Lambton Loons and Other Stuff

Yesterday I ventured further afield to Lambton county. There was been an absolutely stunning Pacific Loon in the Sarnia Bay over the past few days, and I wanted to check it out. I have only ever seen the species once prior, and it certainly did not give views like that!

My dad and I arrived early on. It was a gorgeous day, and with the sun to our backs, it really lit up the bay. A Common Loon was present upon our arrival.

After a little bit of searching, the target species popped up, quite literally!

With that bird out of the way, I wanted to check out Canatara Park. It was the birdiest morning I had had all year, even if diversity was relatively low. Seems like today was really good, and some nice birds popped up (including a Kirtland's Warbler, which I have never seen)! I had nine species of warblers, including my first of year Magnolia and Orange-crowned. Just to give testament to how slow the spring has been, that Magnolia literally took my breath away when I spotted it! My other first of the year was a Gray-cheeked Thrush. Almost seems early, even though its late! I haven't had a Swainson's Thrush yet.

After Canatara, I opted to head south to Sombra. I stopped in at a few places along the way. At Guthrie Park there were a couple Common and Forster's Terns. Cathcart Park proved to be quite birdy! The place was covered with Yellow-rumped and Palm Warblers, as well as many swallows.
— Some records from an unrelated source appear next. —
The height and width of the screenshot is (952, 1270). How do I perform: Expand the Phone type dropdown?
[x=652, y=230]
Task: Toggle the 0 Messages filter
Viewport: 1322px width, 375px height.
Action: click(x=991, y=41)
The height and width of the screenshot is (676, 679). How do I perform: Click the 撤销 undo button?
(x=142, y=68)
A few shorebirds in the form of yellowlegs and Spotted Sandpipers were sprinkled throughout, along with some mergansers and terns of three species; Black, Common, and Forster's.
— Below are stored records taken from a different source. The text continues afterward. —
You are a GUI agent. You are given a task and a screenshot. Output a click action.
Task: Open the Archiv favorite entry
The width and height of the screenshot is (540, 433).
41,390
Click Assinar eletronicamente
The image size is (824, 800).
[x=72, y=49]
Not too much along the Sombra riverfront, but there were a few Purple Martins and a Forster's Tern.

My next stop was the Sombra Sewage Lagoons. Lots of birds to sort through! There was a great number of shorebirds, including Greater and Lesser Yellowlegs, Dunlin, Sanderling, Short-billed Dowitcher, and Least Sandpiper.

Also a great number of Black Terns, I counted 76. It was amazing to see.
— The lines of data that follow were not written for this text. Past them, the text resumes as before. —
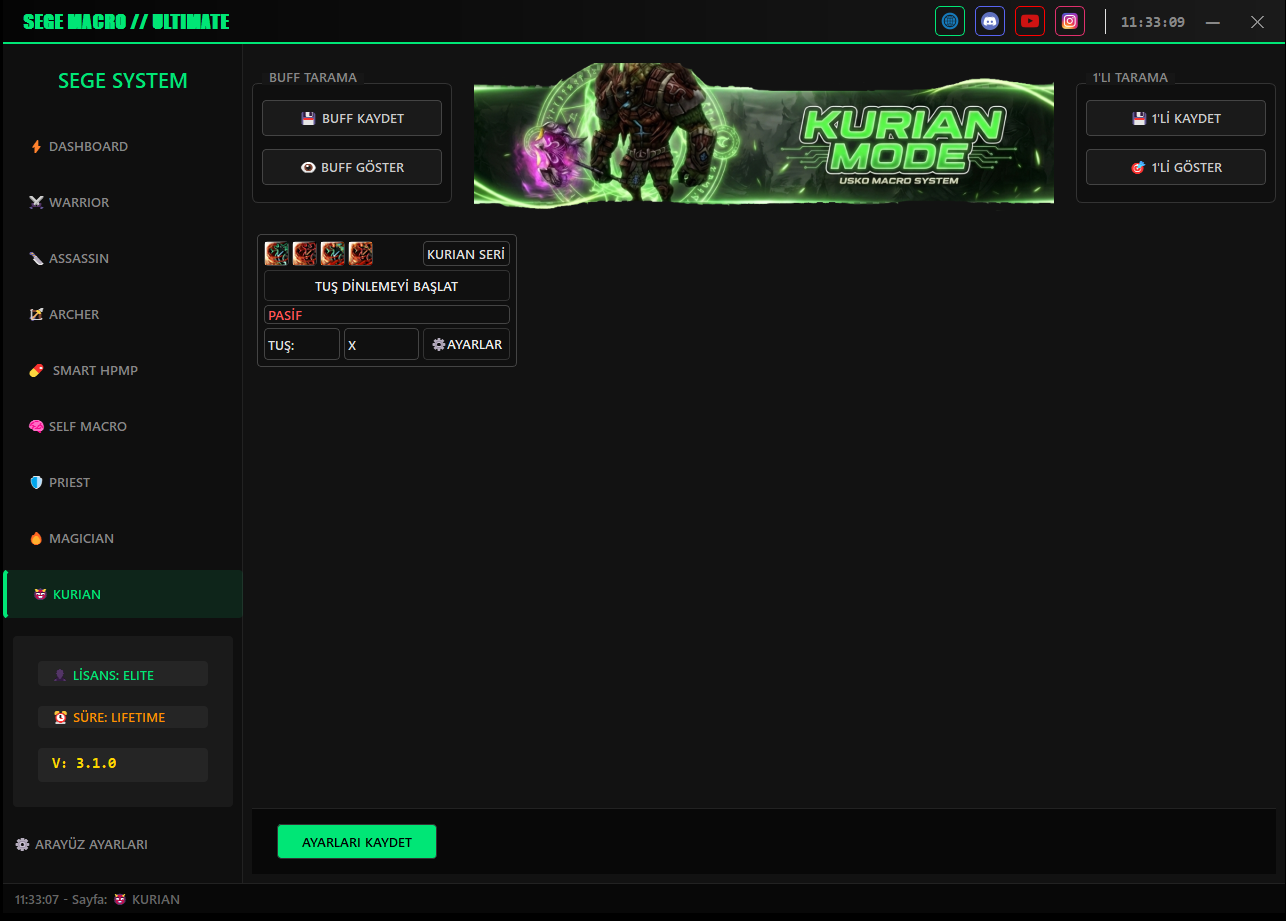
Task: Click the key input field showing X
Action: point(381,344)
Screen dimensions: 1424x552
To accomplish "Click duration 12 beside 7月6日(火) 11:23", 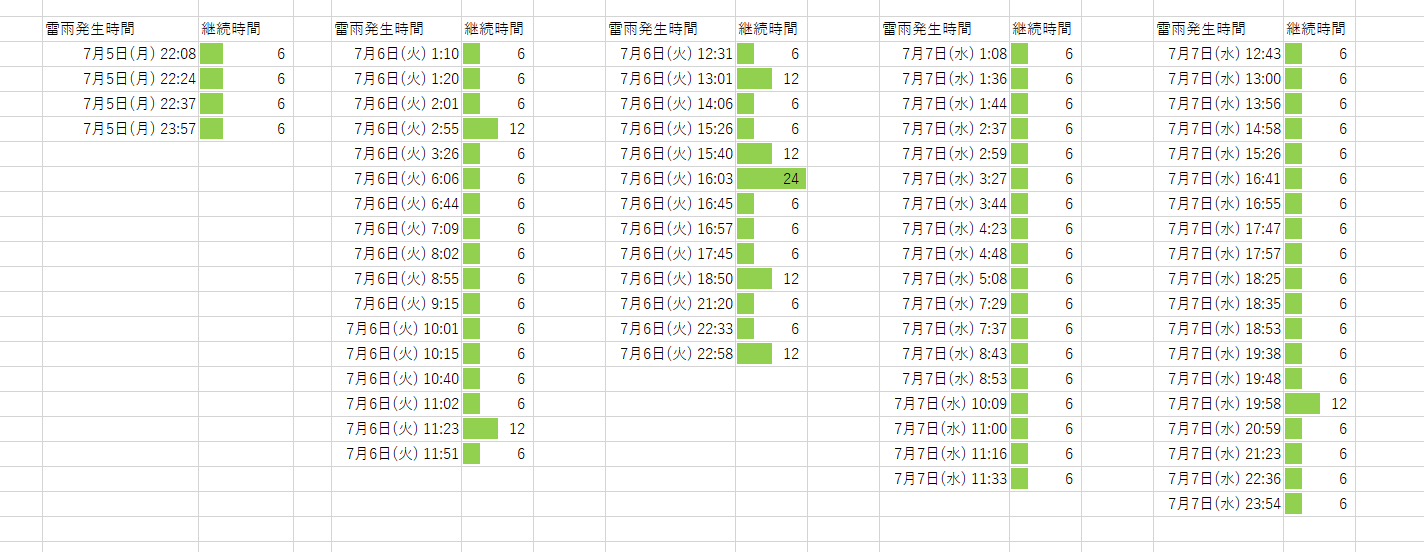I will (x=497, y=429).
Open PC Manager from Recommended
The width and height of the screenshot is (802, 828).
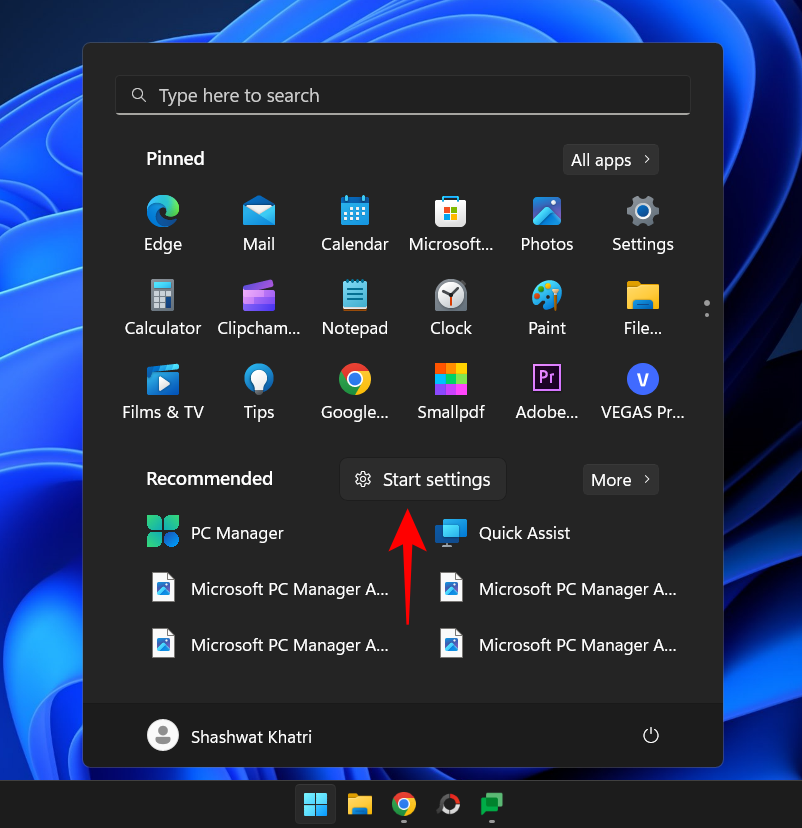[x=215, y=531]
A Peregrine Falcon ripped through a few times, and kept the terns and shorebirds on their toes.

Some Common Gallinules were calling nearby. Additionally, I also had my first Bobolinks of the year. Dad spotted a Red-tailed Hawk nest nearby.

I cut inland from Sombra, and went to the Sydenham River Nature Reserve. I had a few birds here, including a singing Yellow-throated Vireo. My main target here however was the Virginia Bluebells (Mertensia virginica). I saw some last June when I was here for a breeding bird blitz, but they were well past their prime. Seems I caught the peak this time around!

False Mermaidweed (Floerkea proserpinacoides) was also abundant.

I picked up a few birds on the drive between there and Strathroy, including Eastern Bluebird, American Pipit, and House Wren. I made a quick pit stop into the Strathroy lagoons. A few lingering ducks and a couple rails, both Sora and Virgina.

In the evening, I went to check out a population of one of my favourite wildflowers, the Wood Poppy (Stylophorum diphyllum). This is a very rare plant in Canada, with only two known populations, both in Middlesex county. A nice ending to the day.

I wasn't really doing a big day, but still managed 109 species. Probably could have made it 110 with American Woodcock, but I was too tired to bother!

Today was quite good, and we got our first big push of migrants in a week and a half.

Last night

Perhaps more on that later...

1 comment:

  1. Quite a tour!
    I find Sombra and Port Lambton lagoons attract large numbers of Black Terns. I recall over 200 at Port Lambton once! And, one must keep an eye out for a White-winged (which showed up at P.L. in May 1991!).